TO DO: Wherever the word "title" occurs in the listing below, copy that whole line.

(RECORDS SHOWN Opens)

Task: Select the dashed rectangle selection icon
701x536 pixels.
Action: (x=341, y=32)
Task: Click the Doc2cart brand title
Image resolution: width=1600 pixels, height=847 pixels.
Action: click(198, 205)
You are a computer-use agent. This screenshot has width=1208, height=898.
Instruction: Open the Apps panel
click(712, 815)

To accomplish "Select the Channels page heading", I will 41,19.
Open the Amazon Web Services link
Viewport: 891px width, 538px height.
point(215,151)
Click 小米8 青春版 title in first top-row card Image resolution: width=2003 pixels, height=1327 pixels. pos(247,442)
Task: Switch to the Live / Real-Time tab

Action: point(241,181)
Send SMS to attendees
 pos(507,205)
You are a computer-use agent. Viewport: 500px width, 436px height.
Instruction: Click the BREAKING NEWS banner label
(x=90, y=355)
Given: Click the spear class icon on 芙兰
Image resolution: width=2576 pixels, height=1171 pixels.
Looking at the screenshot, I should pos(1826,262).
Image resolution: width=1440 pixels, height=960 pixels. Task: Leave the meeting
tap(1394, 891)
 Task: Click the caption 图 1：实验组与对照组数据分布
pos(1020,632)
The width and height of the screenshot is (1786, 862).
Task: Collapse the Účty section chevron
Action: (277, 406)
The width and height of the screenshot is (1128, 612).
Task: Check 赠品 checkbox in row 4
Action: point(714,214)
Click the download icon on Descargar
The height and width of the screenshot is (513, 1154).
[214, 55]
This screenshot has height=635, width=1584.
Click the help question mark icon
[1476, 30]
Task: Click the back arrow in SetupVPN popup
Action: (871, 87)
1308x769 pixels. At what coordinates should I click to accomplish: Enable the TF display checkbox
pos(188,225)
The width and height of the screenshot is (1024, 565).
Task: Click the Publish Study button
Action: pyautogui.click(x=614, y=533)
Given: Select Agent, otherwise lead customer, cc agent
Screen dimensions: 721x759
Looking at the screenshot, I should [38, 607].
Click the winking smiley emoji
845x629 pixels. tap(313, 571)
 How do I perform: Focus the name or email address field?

(RECORDS SHOWN Closes)

REPLY:
Task: Click the Doc2cart brand title
Click 小米8 青春版 title in first top-row card Image resolution: width=2003 pixels, height=1327 pixels. pos(247,442)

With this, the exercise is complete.